Tokoh Gerakan Nurani Bangsa Desak Banjir Sumatra Jadi Bencana Nasional

- Banjir Sumatra merupakan cermin keserakahan manusia
- Menko PMK sebut penanganan banjir sudah skala nasional
- Jatam nilai pemberlakuan status bencana nasional bisa ganggu investasi
Jakarta, IDN Times - Sejumlah tokoh nasional yang tergabung dalam Gerakan Nurani Bangsa (GNB) mendesak pemerintahan Presiden Prabowo Subianto untuk menetapkan banjir di Sumatra sebagai bencana nasional. Sebab, korban jiwa yang sudah jatuh terus bertambah setiap harinya. Bahkan, aktivitas sosial dan ekonomi di banyak wilayah di Pulau Sumatra lumpuh.
"Gerakan Nurani Bangsa (GNB) menilai tragedi kemanusiaan yang menyebabkan jatuhnya korban jiwa dan kelumpuhan aktivitas sosial dan ekonomi di banyak wilayah di Pulau Sumatra ini patut dinyatakan sebagai bencana nasional," demikian salah satu poin pernyataan dari GNB, dikutip Jumat (5/12/2025).
GNB digerakan oleh sejumlah tokoh nasional seperti istri mendiang mantan Presiden Gus Dur, Sinta Nuriyah Abdurrahman Wahid; Quraish Shihab; Ignatius Kardinal Suharyo; Romo Frans Magniz-Suseno; Alissa Wahid; Lukman Hakim Saifuddin hingga Makarim Wibisono. Mereka menilai dengan pemberlakuan status bencana nasional untuk penanganan banjir Sumatra, maka langkah yang diambil bisa lebih komprehensif dan terpusat.
"Mobilisasi sumber daya nasional harus segera dikerahkan secara maksimal di tengah keterbatasan sumber daya yang dimiliki oleh pemerintah daerah," kata GNB.
Apalagi berdasarkan data yang dirilis oleh Badan Nasional Penanggulangan Bencana (BNPB), total korban meninggal dunia akibat banjir di tiga provinsi per hari ini sudah menembus angka 867 jiwa.

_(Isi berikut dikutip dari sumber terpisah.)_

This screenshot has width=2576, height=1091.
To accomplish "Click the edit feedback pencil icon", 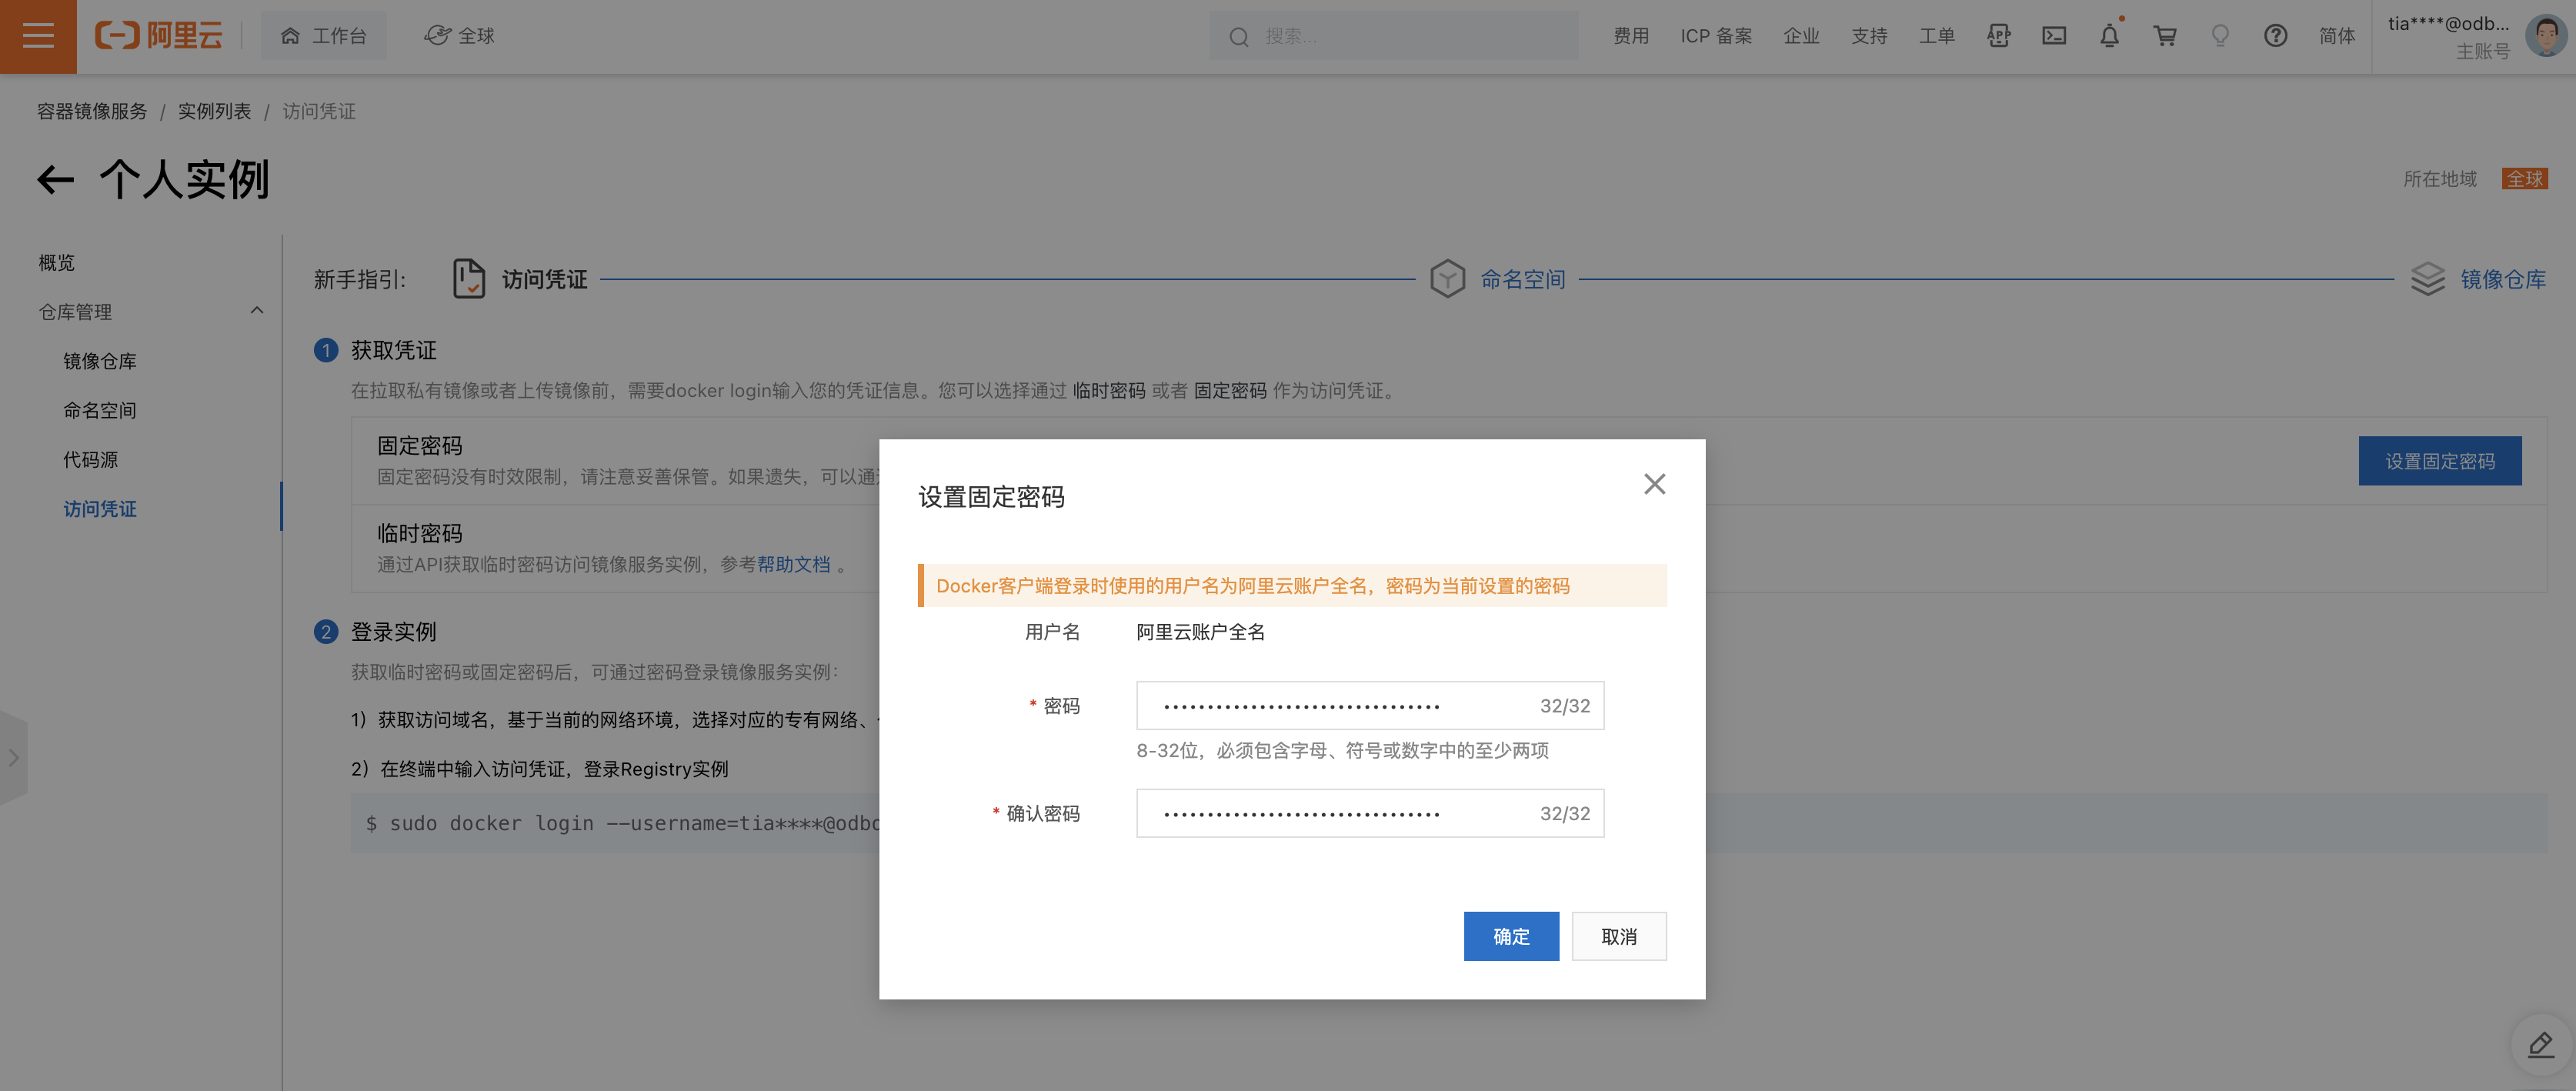I will 2540,1045.
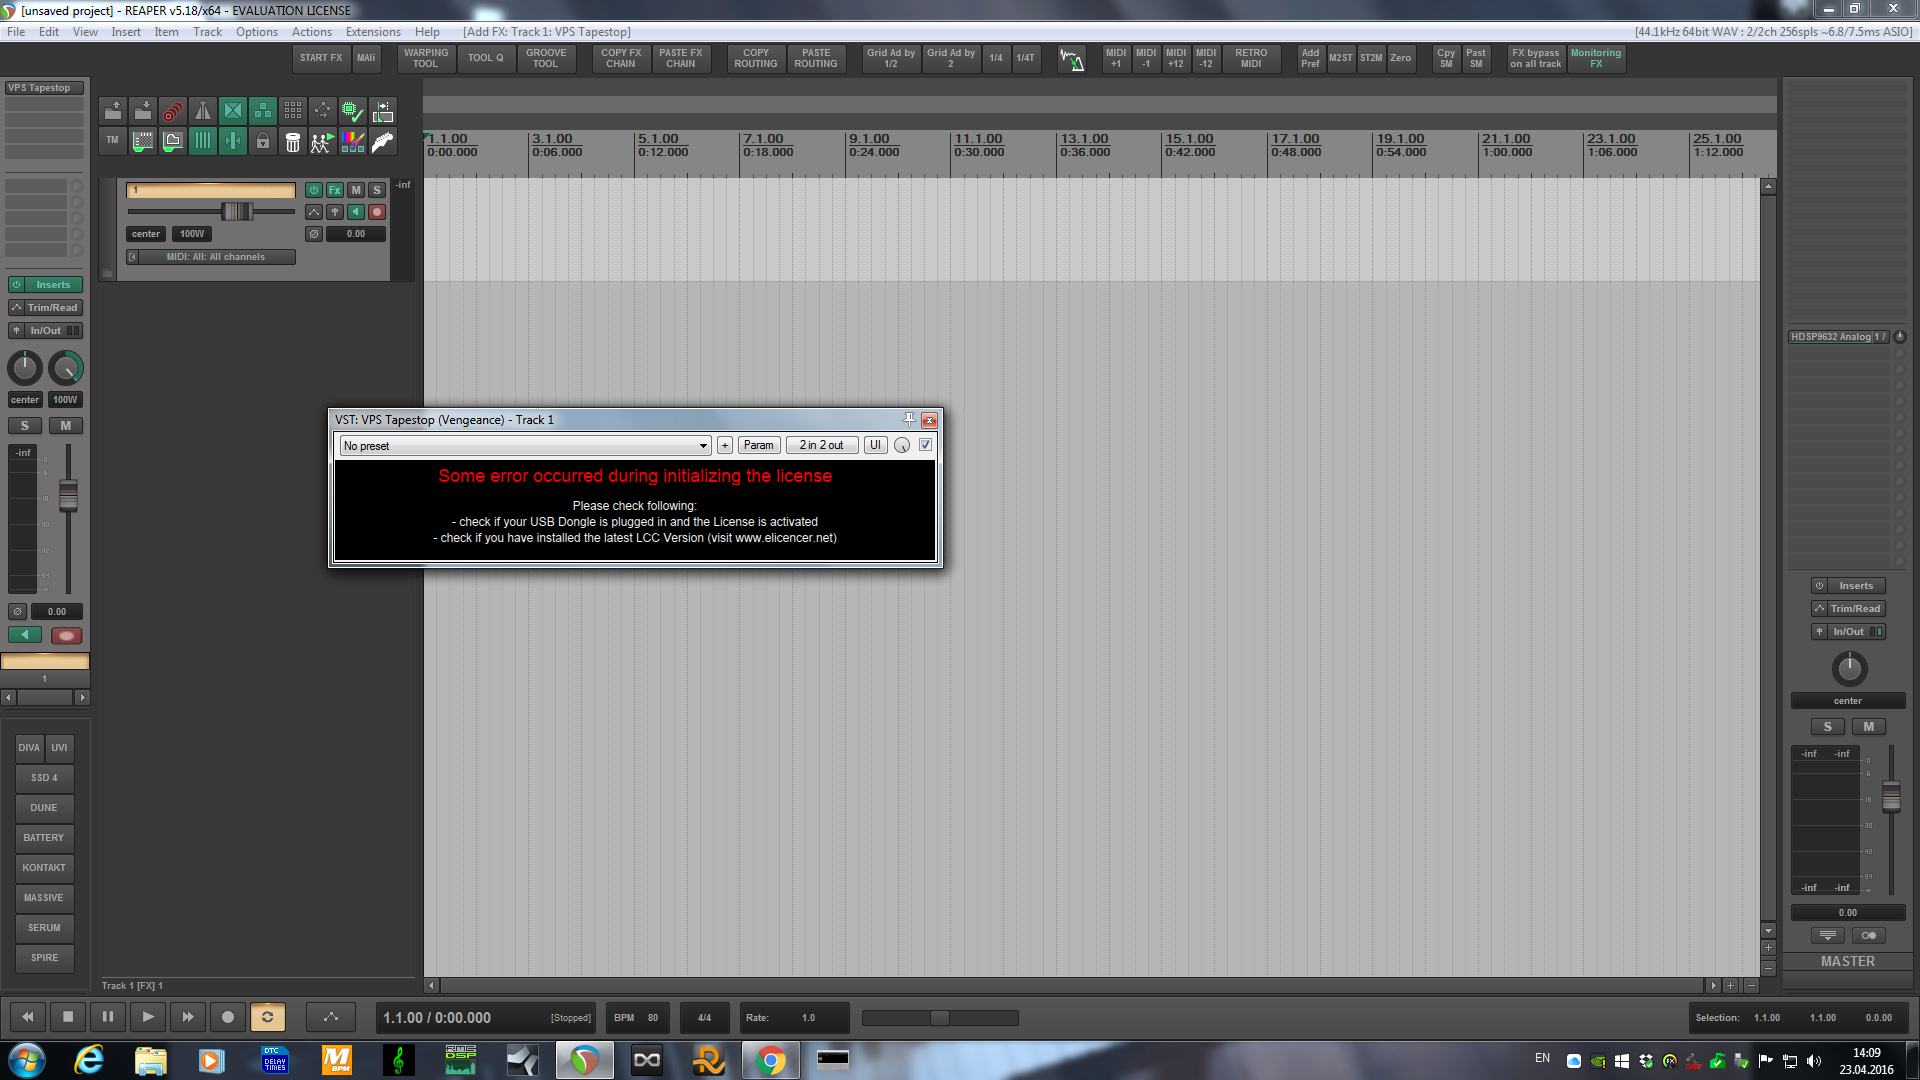Viewport: 1920px width, 1080px height.
Task: Open the Extensions menu
Action: (373, 32)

Sedangkan 521 jiwa lainnya dilaporkan masih hilang.
1. Bencana banjir Sumatra merupakan cermin keserakahan manusia

Lebih lanjut, GNB menilai, banjir Sumatra bukan semata-mata disebabkan adanya curah hujan yang tinggi. Sumatra dapat dilanda banjir hebat akibat cerminan atas kebodohan dan ketidakpedulian manusia terhadap lingkungan.
"Ini bentuk keserakahan manusia terhadap kelestarian alam," kata GNB.
Selain mendesak agar diberlakukan status bencana nasional, GNB turut meminta agar pemerintah memperketat kebijakan atau peraturan yang menyangkut kelestarian lingkungan hidup. Sebab, bencana tersebut tidak mustahil terjadi akibat pelanggaran tentang ketentuan lingkungan hidup yang didorong oleh keserakahan manusia.
"Gerakan Nurani Bangsa juga mengimbau kepada seluruh warga negara Indonesia untuk melakukan solidaritas kemanusiaan. Lakukan aksi-aksi nyata untuk meringankan beban mereka yang terdampak dan meneguhkan persatuan sesama anak bangsa," tutur dia.
2. Menko PMK sebut penanganan banjir Sumatra sudah skala nasional

Sementara, Menteri Koordinator Bidang Pembangunan Manusia dan Kebudayaan (PMK), Pratikno mengatakan, meski belum berstatus bencana nasional namun sejauh ini penanganan yang diberikan sudah bertaraf nasional.
"Penanganannya sudah nasional," ujar Pratikno ketika memberikan keterangan pers di Lanud Halim Perdanakusuma, Jakarta Timur pada Rabu, 3 Desember 2025.
Ia menyebut, Presiden Prabowo Subianto sudah memerintahkan seluruh kementerian/lembaga, termasuk TNI/Polri dan Badan Nasional Penanggulangan Bencana (BNPB), untuk mengerahkan sumber daya maksimal mungkin dalam menangani bencana di Sumatra.
"Jadi sekali lagi, penanganannya benar-benar penanganan full kekuatan secara nasional," kata mantan Sekretaris Negara di era kepemimpinan Presiden Joko "Jokowi" Widodo itu.
3. Jatam nilai pemberlakuan status bencana nasional bisa ganggu investasi

Koordinator Nasional Jaringan Advokasi Tambang (Jatam), Melky Nahar, menduga ada tiga alasan mengapa pemerintah enggan menetapkan banjir di tiga provinsi sebagai bencana nasional.
"Pertama, status bencana nasional akan memaksa pemerintah pusat mengambil alih komando dan membuka lebih luas akuntabilitas negara. Termasuk membuka data perizinan dan kelemahan tata ruang yang selama ini dilindungi di balik istilah 'kewenangan daerah,'" ujar Melky kepada IDN Times melalui pesan pendek, Senin 1 Desember 2025.
Alasan kedua, kata Melky, penetapan bencana nasional diduga berpotensi mengganggu kepentingan investasi, karena akan menyoroti langsung peran izin tambang, Pembangkit Listrik Tenaga Air (PLTA), panas bumi, sawit dan konsesi lain di hulu sebagai faktor risiko. Jadi, bukan lagi sebagai latar belakang.
Alasan ketiga, bila banjir Sumatra diakui sebagai bencana nasional, maka bakal muncul tuntutan dari publik untuk meninjau ulang, membekukan, bahkan mencabut izin-izin bermasalah. "Sehingga akan sulit lagi dibendung dengan narasi banjir disebabkan oleh cuaca ekstrem atau siklon semata," tutur dia.